4)....but speaking of rocket science, I'm not one of those people that enjoys sitting in the emergency aisle. While the extra legroom is nice, I am always very aware that in a time of crisis or panic I don't think anyone wants the little sorority girl in charge of manhandling the 42-pound door. Also, I thoroughly looked over the how-to diagram and it's not a simple process.

5) People who bring stinky food onto the plane. See #3-recycled air people! You did just sit at the gate for 45 minutes doing nothing, in which you could have wolfed down that odorous food out of everyone else's nose range.

6) The fact that airlines are now too stingy to give out roasted peanuts. (Although Midwest Airlines does give chocolate chip cookies!)

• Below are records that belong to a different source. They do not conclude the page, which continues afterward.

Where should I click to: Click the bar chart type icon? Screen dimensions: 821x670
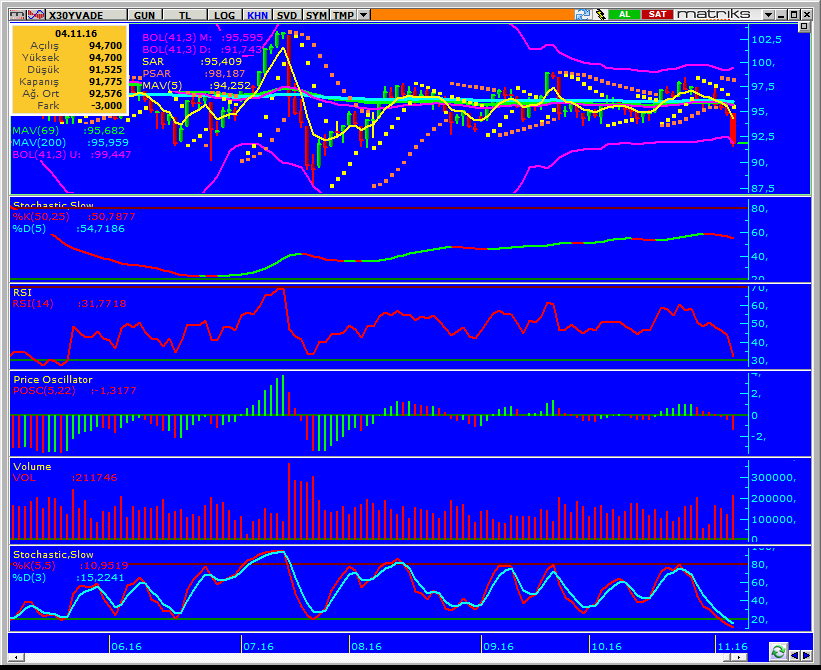tap(17, 15)
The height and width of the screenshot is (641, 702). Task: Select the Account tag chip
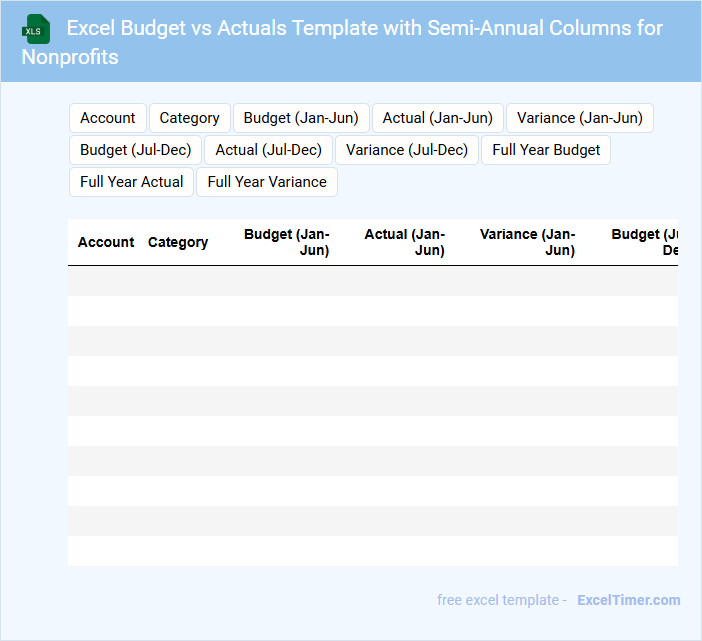coord(108,118)
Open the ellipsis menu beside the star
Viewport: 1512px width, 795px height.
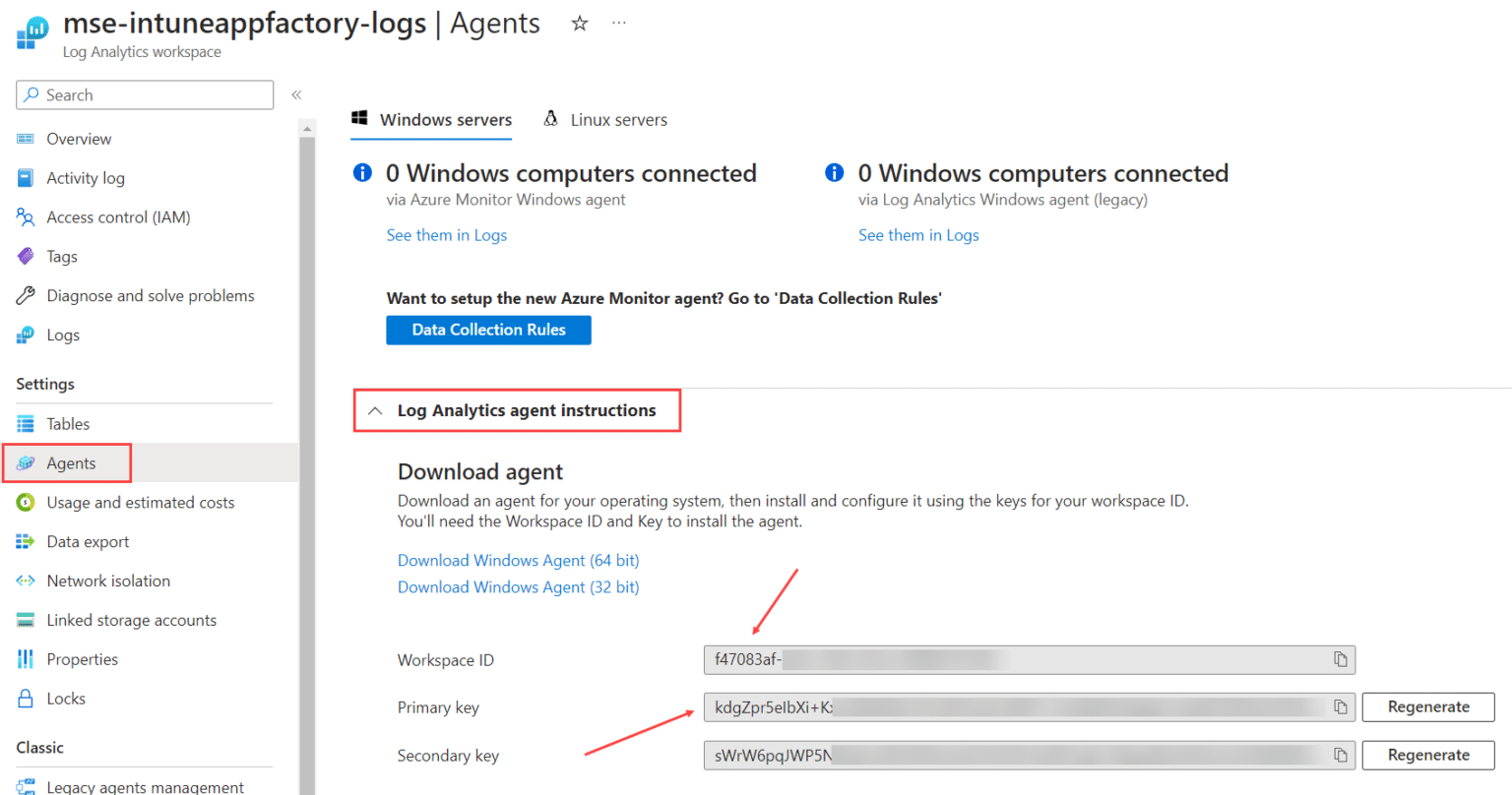click(x=618, y=24)
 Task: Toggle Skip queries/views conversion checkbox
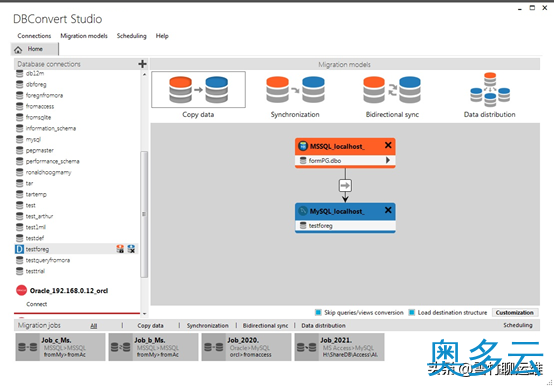click(x=318, y=312)
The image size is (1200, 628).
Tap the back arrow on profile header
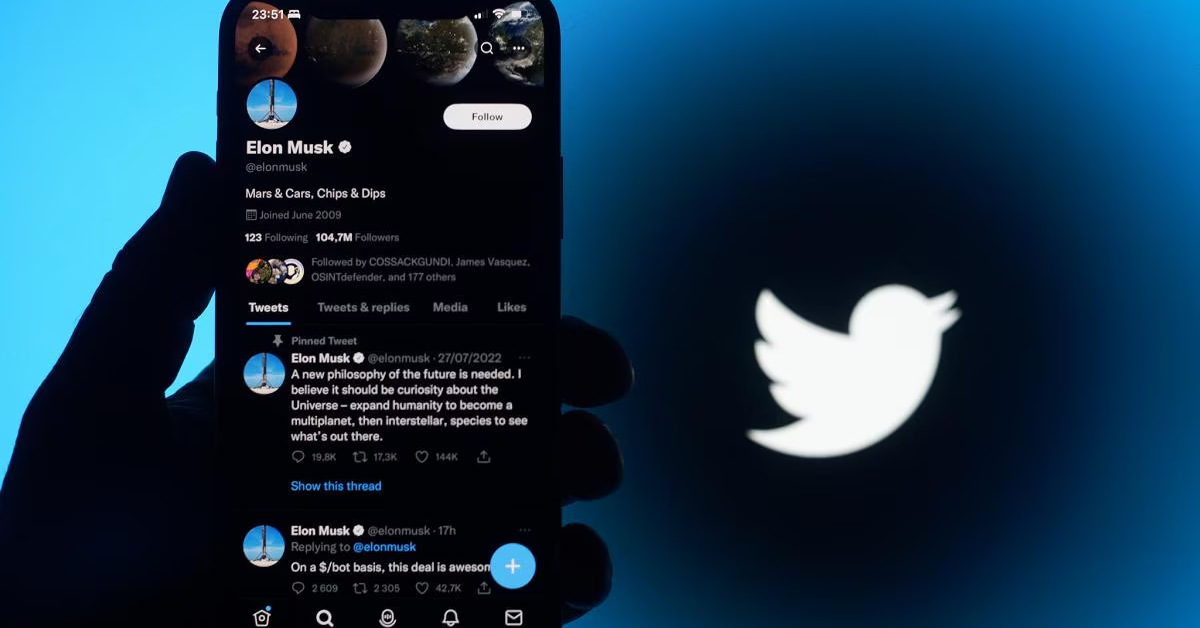(x=261, y=48)
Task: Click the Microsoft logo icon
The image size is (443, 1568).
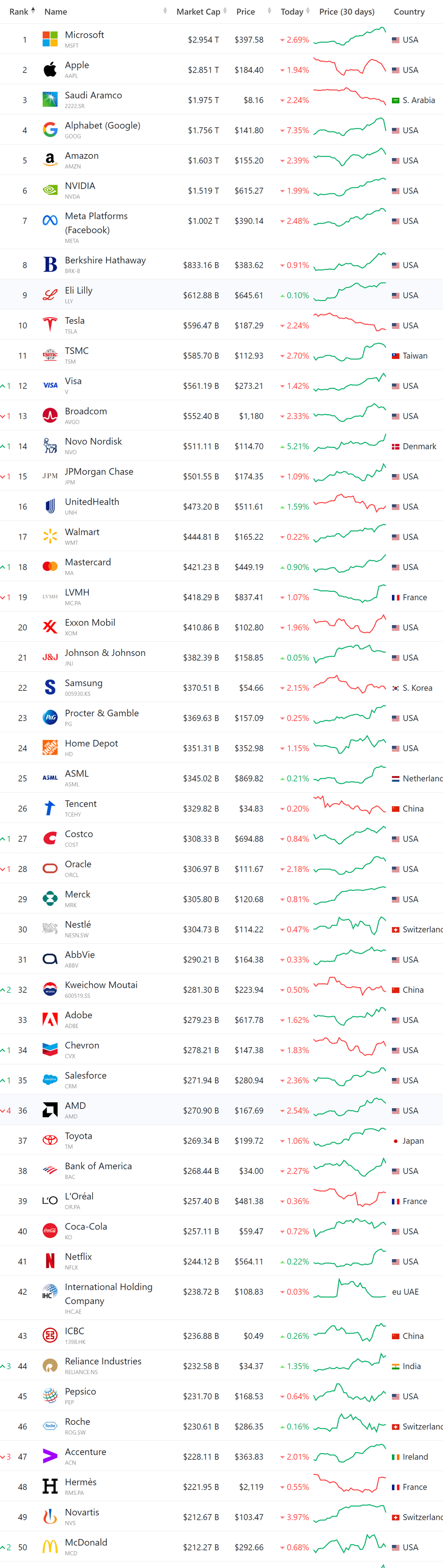Action: click(50, 39)

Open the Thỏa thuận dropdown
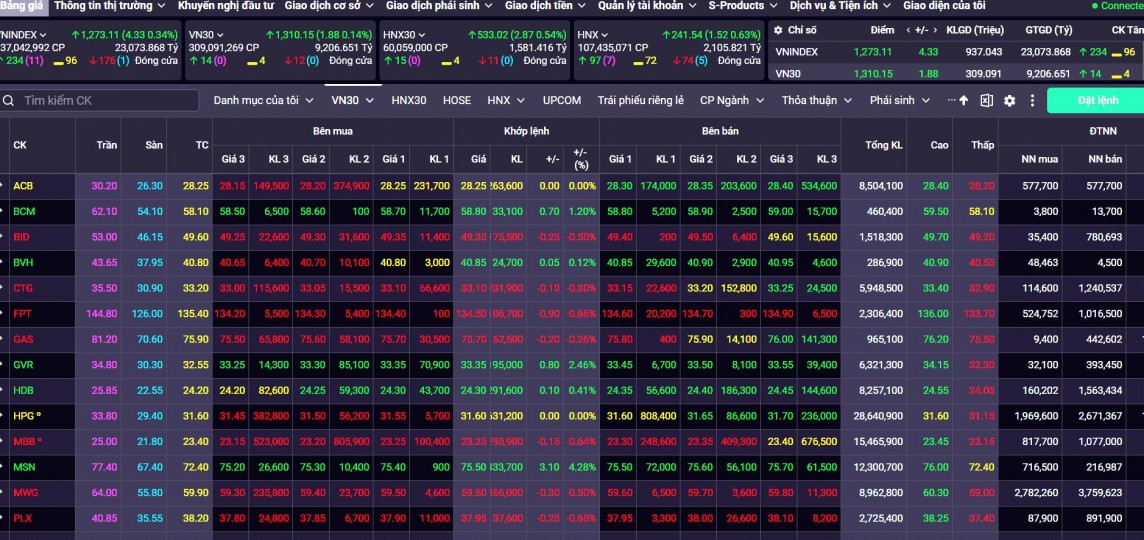click(x=815, y=100)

7) The person that wants to know your life story. I don't even really like making small talk with people that I do know while on an airplane, let alone a stranger. I tend to conk out as soon as I hear the whirring sound of the plane, so if you are sitting next to me and trying to chat with me, not only am I fighting to stay awake but now I have to fight to look interested. However, I do always hold out the hope that I will miraculously be seated next to the editor-in-chief of a magazine who just so happens to have an editor position open, and in that case I will be witty and dazzling.

8) The definition of liquids when it comes to the 3-oz liquid rule. I am a woman. I have lots of products. And while I realize I need to pack lightly, some things are just not liquid that are banned. For instance, on a flight to Orlando I had a jar of peanut butter confiscated—not liquid! I have had to put up a fight to keep my Bare Minerals—not liquid! And one time I even got my highlighters thrown away—not liquid!

9) The person who needs to get something out of the overhead compartment every five minutes. If you need something so badly, stow it under the seat in front of you, because yes, I actually listened to the stewardess give her spiel.

10) The person who carries such a big bag that they don't notice they just knocked it into everyone's heads while walking down the aisle. (Confession: I think this person may be me..)

But all rants aside, I made it to Pittsburgh safe and sound and am ready to face Day 2 of the roadtrip. Especially because Day 2 doesn't involve airports.